Ich habe auf diese Weise über 20 000 Vorschriften und Bekanntmachungen zur Hand nehmen müssen. Später kamen noch einmal einige hundert Münchner Vorschriften hinzu, weil ich als Rechtsreferent eine entsprechende Bereinigung auch für das Münchner Stadtrecht durchgeführt habe. Mir wurde bei dieser Arbeit deutlich, wie viel sich aus alten Gesetzen und Verordnungen über die Geschichte unseres Landes entnehmen lässt. Vielleicht nicht so sehr über die sogenannte »große« Geschichte. Aber doch über die Verhältnisse, in denen die Menschen seinerzeit lebten, über ihre Freuden und Sorgen, über die Art und Weise, in der die Obrigkeit mit ihnen umging, über den Geist, der damals in Bayern herrschte und nicht zuletzt über die Sprache, die damals – jedenfalls in den behördlichen Kanzleien – gesprochen und geschrieben wurde.

──────

■ Ihre Aufgabe
Geben Sie den Abschnitt des Textauszugs über alte bayerische Vorschriften wortgetreu wieder, beginnend bei „Ich habe auf“ und endend bei „und geschrieben wurde.“. Das anschließende Material ist hierfür ohne Belang.

■ Rohdaten
──────

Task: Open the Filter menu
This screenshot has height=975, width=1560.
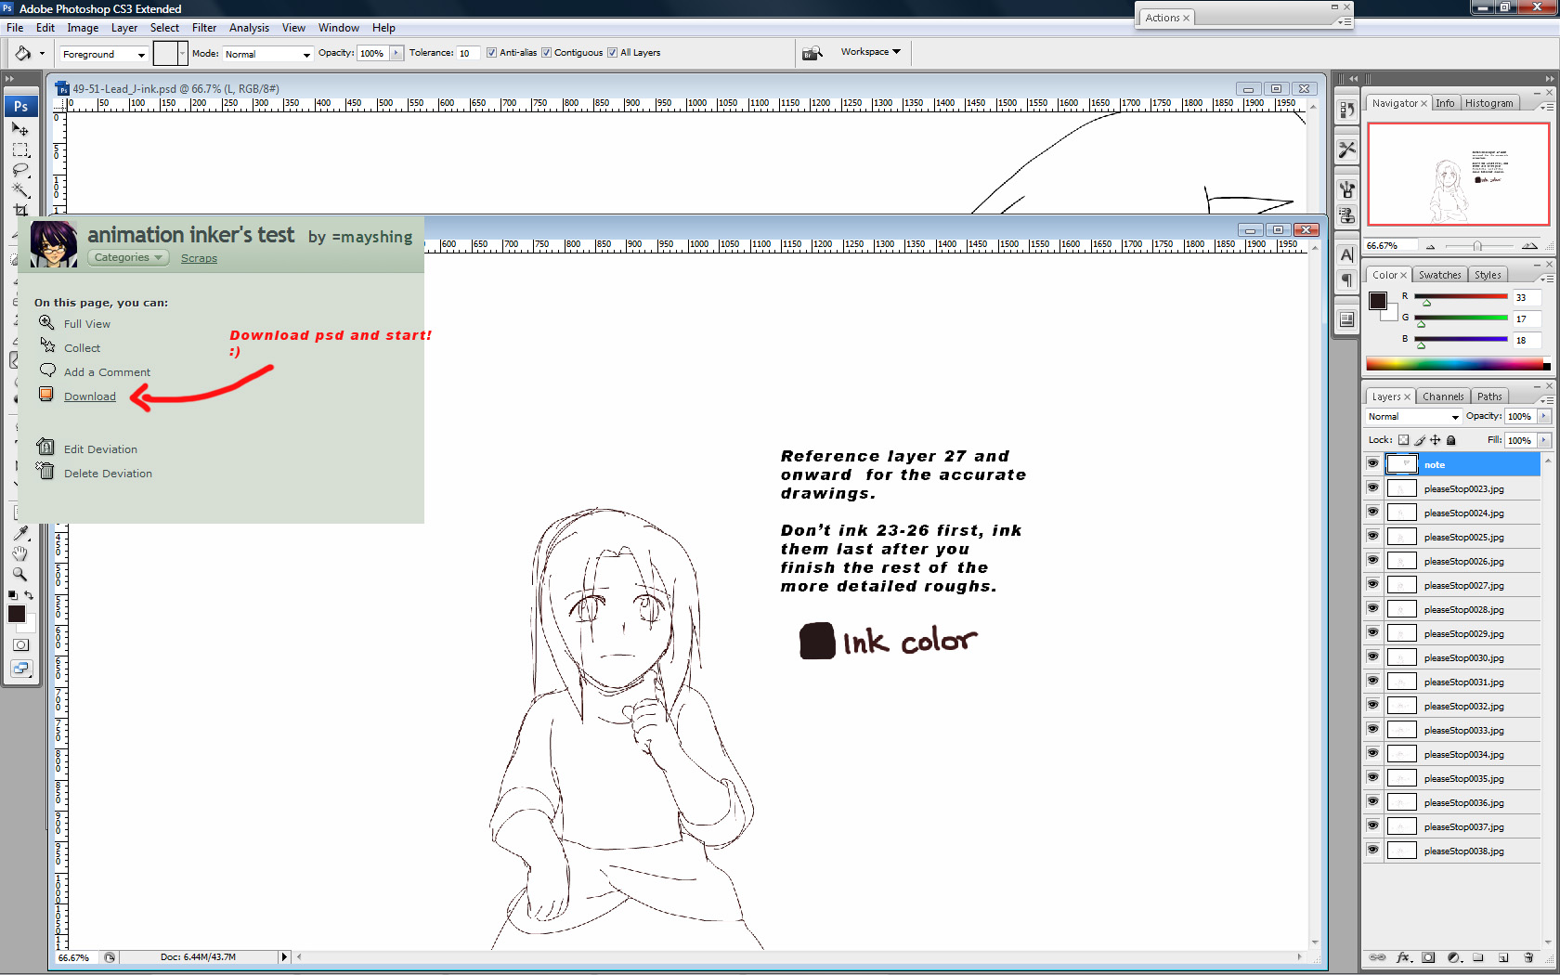Action: 203,28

──────

■ Antwort
Ich habe auf diese Weise über 20 000 Vorschriften und Bekanntmachungen zur Hand nehmen müssen. Später kamen noch einmal einige hundert Münchner Vorschriften hinzu, weil ich als Rechtsreferent eine entsprechende Bereinigung auch für das Münchner Stadtrecht durchgeführt habe. Mir wurde bei dieser Arbeit deutlich, wie viel sich aus alten Gesetzen und Verordnungen über die Geschichte unseres Landes entnehmen lässt. Vielleicht nicht so sehr über die sogenannte »große« Geschichte. Aber doch über die Verhältnisse, in denen die Menschen seinerzeit lebten, über ihre Freuden und Sorgen, über die Art und Weise, in der die Obrigkeit mit ihnen umging, über den Geist, der damals in Bayern herrschte und nicht zuletzt über die Sprache, die damals – jedenfalls in den behördlichen Kanzleien – gesprochen und geschrieben wurde.